▶ Reading text:
:::::

Prepare tokenizer and LCMScheduler

Tokenizer and scheduler are also important parts of the diffusion pipeline. The tokenizer is responsible for preprocessing user-provided prompts into token ids that then used by Text Encoder.

The scheduler takes a model’s output (the sample which the diffusion process is iterating on) and a timestep to return a denoised sample. The timestep is important because it dictates where in the diffusion process the step is; data is generated by iterating forward n timesteps and inference occurs by propagating backward through the timesteps. There are many schedulers implemented inside the diffusers library, LCM pipeline required changing the original pipeline scheduler with LCMScheduler.

from diffusers import LCMScheduler
from transformers import AutoTokenizer

if not TOKENIZER_PATH.exists():
    tokenizer = AutoTokenizer.from_pretrained(stable_diffusion_id, subfolder="tokenizer")
    tokenizer = AutoTokenizer.from_pretrained(TOKENIZER_PATH)

:::::

▶ Data extract:
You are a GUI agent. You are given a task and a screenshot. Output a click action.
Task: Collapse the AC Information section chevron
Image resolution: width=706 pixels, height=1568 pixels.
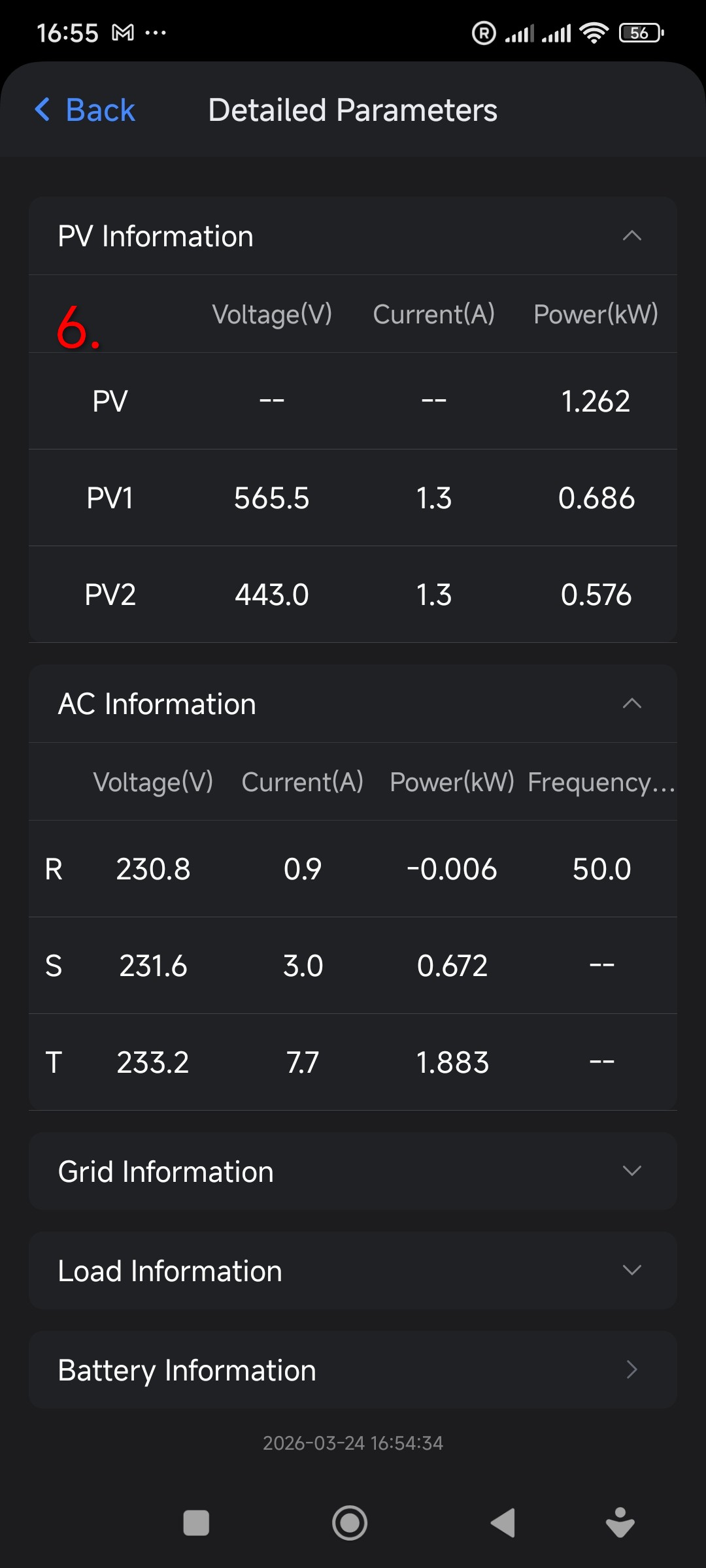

:::::

▶ Task instructions:
a - In the text on preparing the tokenizer and LCMScheduler, what does the tokenizer do with user-provided prompts?
b - Summarize the text on preparing the tokenizer and LCMScheduler in two sentences.
c - Go on with the text on preparing the tokenizer and LCMScheduler from the point where it stops.

▶ Expected results:
a - It preprocesses them into token ids that are then used by the Text Encoder.

b - The tokenizer turns user-provided prompts into token ids for the Text Encoder, while the scheduler takes a model's output and a timestep and returns a denoised sample. Although the diffusers library implements many schedulers, the LCM pipeline requires replacing the original pipeline scheduler with LCMScheduler.

c -
if not SCHEDULER_PATH.exists():
    scheduler = LCMScheduler.from_pretrained(stable_diffusion_id, subfolder="scheduler")
    scheduler = LCMScheduler.from_config(SCHEDULER_PATH)

Select inference device for Stable Diffusion pipeline

select device from dropdown list for running inference using OpenVINO

import ipywidgets as widgets

core = ov.Core()

device = widgets.Dropdown(
    options=core.available_devices + ["AUTO"],

Dropdown(description='Device:', options=('CPU', 'GPU.0', 'GPU.1', 'GPU.2', 'AUTO'), value='CPU')
ov_pipe = OVControlNetStableDiffusionPipeline(tokenizer, scheduler, core, CONTROLNET_OV_PATH, TEXT_ENCODER_OV_PATH, UNET_OV_PATH, VAE_DECODER_OV_PATH, device=device.value)

Running Text-to-Image Generation with ControlNet Conditioning and OpenVINO

Now, we are ready to start generation. For improving the generation process, we also introduce an opportunity to provide a negative prompt. Technically, positive prompt steers the diffusion toward the images associated with it, while negative prompt steers the diffusion away from it. More explanation of how it works can be found in this article. We can keep this field empty if we want to generate image without negative prompting.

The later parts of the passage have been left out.